◆ **TEXT SEGMENT**
##########

So that is where I'll start. Drug users in Miami Vice tended to be people of color, unless the episode was meant to discuss how innocence was lost. In "Little Prince," the informant/arrestee was a young wealthy man who used drugs to escape feeling ignored and abandoned by his businessman father, and in "Trust Fund Pirates," the twenty-somethings that are the titular pirates feel disillusioned by their fluffy little lives and are pretty much racist, saying things like South American drug dealers "ruin things for Real Americans like you and me." In contrast, like I said yesterday, anyone who was not white was just supposedly following the path of their forefathers, like it was genetic or some shit. Despite this, most of the drug users were painted in a sympathetic light, unless they were dealers themselves. Then they were shown to be smarmy and seductive, like Giancarlo Esposito's character in "The Dutch Oven."
Of course, this show did happen to air during the Reagan administration, one that began the "Just Say No!" program, so it was almost required that drug use was expressly displayed as dangerous and would end your life in horrible ways. And Miami Vice certainly did that. Now, I'm not promoting using drugs here, and hard drugs like cocaine and heroin - the usual drugs on Miami Vice - are incredibly bad for your body*. And drug dealers can prey upon people, like children or addicted individuals, so it's not like what Miami Vice aired each week was beyond a possibility of being real. Like I said back on Day 25, much of the violence of Vice was just a mirror image of how things truly were, but a lot of the anti-drug hysteria of the 1980s (continuing into the 1990s) was fueled by an aspect of yesterday's challenge: racism. Look, white kids, do you want to be like these non-whites? Struggling to make a dollar, stabbing each other in the back, living off your taxes? Forget institutionalized racism or a host of other reasons why one may turn to escapism, manufactured or otherwise; it's the drugs.

##########

◆ **TASK LIST**
[A] According to the Miami Vice passage, during which presidential administration did the show air?
[B] Pick up the Miami Vice passage after its final sentence and keep writing it.

◆ **Records from a data collection**
##########

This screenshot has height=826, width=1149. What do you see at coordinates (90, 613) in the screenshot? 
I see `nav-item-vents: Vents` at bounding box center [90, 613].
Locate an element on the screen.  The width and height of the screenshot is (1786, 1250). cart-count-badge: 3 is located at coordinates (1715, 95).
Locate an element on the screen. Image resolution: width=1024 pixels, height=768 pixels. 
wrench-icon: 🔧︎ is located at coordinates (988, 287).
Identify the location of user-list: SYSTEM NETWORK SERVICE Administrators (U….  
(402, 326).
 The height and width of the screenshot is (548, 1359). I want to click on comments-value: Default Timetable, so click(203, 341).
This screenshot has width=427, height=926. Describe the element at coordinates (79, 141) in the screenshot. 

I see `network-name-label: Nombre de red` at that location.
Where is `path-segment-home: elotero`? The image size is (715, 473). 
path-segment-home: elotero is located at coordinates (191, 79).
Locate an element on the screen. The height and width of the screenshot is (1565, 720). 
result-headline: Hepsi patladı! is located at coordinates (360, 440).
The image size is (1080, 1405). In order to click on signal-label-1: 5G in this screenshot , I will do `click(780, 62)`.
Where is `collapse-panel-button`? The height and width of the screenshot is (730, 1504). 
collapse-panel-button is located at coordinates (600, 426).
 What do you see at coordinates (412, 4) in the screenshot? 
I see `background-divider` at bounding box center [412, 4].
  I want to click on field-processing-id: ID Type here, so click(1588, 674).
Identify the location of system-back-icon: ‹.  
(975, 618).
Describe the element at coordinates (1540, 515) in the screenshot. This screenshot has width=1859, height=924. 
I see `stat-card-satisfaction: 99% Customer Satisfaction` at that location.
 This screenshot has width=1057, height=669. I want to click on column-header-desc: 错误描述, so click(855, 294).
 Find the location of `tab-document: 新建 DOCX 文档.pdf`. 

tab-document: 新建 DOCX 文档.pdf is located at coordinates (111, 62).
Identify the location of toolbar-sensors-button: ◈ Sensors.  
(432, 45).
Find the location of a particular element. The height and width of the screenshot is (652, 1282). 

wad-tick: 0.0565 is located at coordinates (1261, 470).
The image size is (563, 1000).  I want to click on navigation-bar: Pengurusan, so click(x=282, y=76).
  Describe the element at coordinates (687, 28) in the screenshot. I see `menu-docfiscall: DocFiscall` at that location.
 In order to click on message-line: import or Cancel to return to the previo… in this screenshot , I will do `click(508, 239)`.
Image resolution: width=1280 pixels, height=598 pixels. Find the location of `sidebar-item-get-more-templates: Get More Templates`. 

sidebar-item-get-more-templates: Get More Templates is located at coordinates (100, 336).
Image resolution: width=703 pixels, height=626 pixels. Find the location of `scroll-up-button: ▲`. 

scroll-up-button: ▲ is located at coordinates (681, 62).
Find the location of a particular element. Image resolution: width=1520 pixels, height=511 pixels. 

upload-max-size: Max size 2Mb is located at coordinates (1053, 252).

##########

◆ **RESPONSE LIST**
[A] The Reagan administration.

[B]
In some ways, Miami Vice succumbed to the cultural pressure of demonizing drugs and, in others, circumvented it. I can't necessarily say that it was particularly successful in either avenue, seeing as the positives on both sides are negated by the negatives: a zero-sum game. The show ended up being gritty and idealistic, all at the same time, which, to be honest, is kind of confusing. It's not like I don't like nuance in my story-telling, but I feel like, if the creators didn't have to be a certain thing so that censors wouldn't go nuts because FAMILY VALUES, they would have been able to balance the opposing viewpoints, kind of like how Law & Order tried - and sometimes succeeded - when discussing events in the plot. But we got what we got. Oh, well.
BACK TO CHALLENGE
* However, I am one of Those People who believes that drug use should not be criminalized and that the number of deaths from drug abuse would decrease with regulation and minimum standards, but that is another subject to be discussed at another time by someone who is much more informed.